Por supuesto que esa tontería no me sirvió para mis propósitos, que logré de mejor manera sacándome buenas calificaciones en sus materias; y sí para agarrar el vicio, que tuve durante casi tres décadas y me costó bastante dejar.
Aún recuerdo muchas de las brillantes clases de O´Gorman; pero hay una que hasta la fecha me produce agobio por lo que pienso, significó para él.
Ese día nos explicaba con detenimiento que Galileo había sido el primero en dividir a la Tierra en grados, cuando una muchacha muy frondosa y que asistía a la universidad vestida con bastante exageración, se paró y pidió hacer una pregunta.
Echando la melena hacía atrás, nos volteó a ver a todos como para que viéramos bien la inteligente compañera que teníamos, y con voz entre sensual y apantallante preguntó: ¿Maestro, los grados eran centígrados o de Farenheit?
Quedamos mudos; y en medio de ese silencio angustiante, O´Gorman se quitó los lentes, los dejó caer sobre la mesa, y preguntó “¡señorita habla usted en serio? Porque si es así, he fracasado rotundamente como maestro”.
Su hermano Juan era también de fuerte personalidad; pero no tenia adoradoras, públicas por lo menos, y aunque era bastante hosco parecía menos creído que Edmundo.
Lo conocí en mis primeros tiempos como periodista porque le hice dos o tres entrevistas mientras pintaba atareado en el Museo Nacional de Historia del Castillo de Chapultepec, el mural sobre el sufragio efectivo y la no reelección con Madero entrando a caballo entre una multitud que lo vitorea, o retocaba el fresco El Feudalismo Porfirista.
Era un verdadero obrero de la pintura; trabajaba intensamente y con overol durante horas; y llevaba su propio lunch, que comía ahí mismo para no perder tiempo saliendo a otra parte.
Para mi sorpresa un día me llamó por teléfono y me pidió si podía ir a verlo, porque quería tomarme como modelo.
Casi me desmayé de felicidad, y le informé a cuantos pude de la solicitud que me había hecho el ilustre pintor. Ya me veía yo inmortalizada como un ángel victorioso o una patria redimida.

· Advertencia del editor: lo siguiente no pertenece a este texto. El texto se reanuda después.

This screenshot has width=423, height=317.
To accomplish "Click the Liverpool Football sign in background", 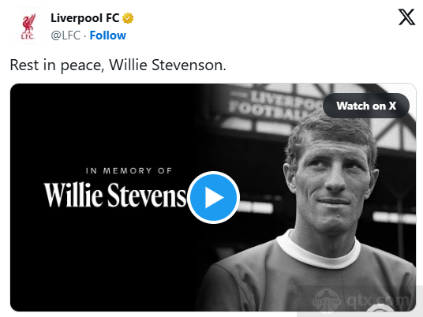I will (274, 105).
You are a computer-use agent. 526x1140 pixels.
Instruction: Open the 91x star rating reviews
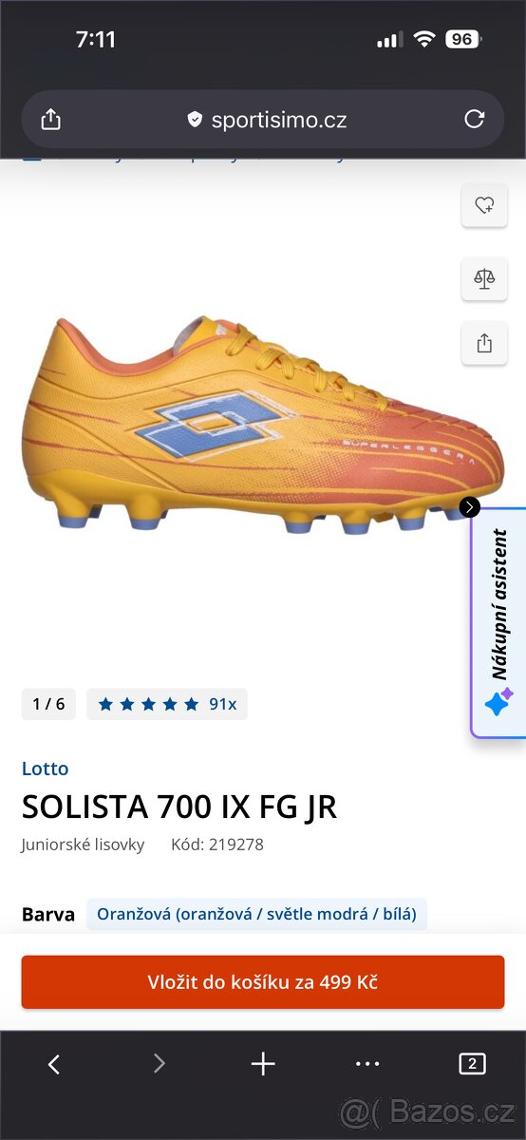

Así que el día que habíamos convenido, llegué al Castillo con mis mejores galas y hasta maquillada.
Al verme entrar, don Juan caminó a encontrarme para darme la bienvenida y me dijo “Teresa, te agradezco que hayas venido y disculpa mi petición, pero tienes el pie izquierdo más perfecto que he visto y quiero copiarlo”.
Tras la desilusión de esa mañana, de la que por supuesto no le dije nada, me quedó la costumbre de mirarle los pies a todo mundo, para descubrir la diferencia con los míos; sobre todo con el izquierdo.
Y me ha dado tristeza descubrir decenas de personas con callos en los dedos, hongos en las uñas, o pies deformados por los juanetes.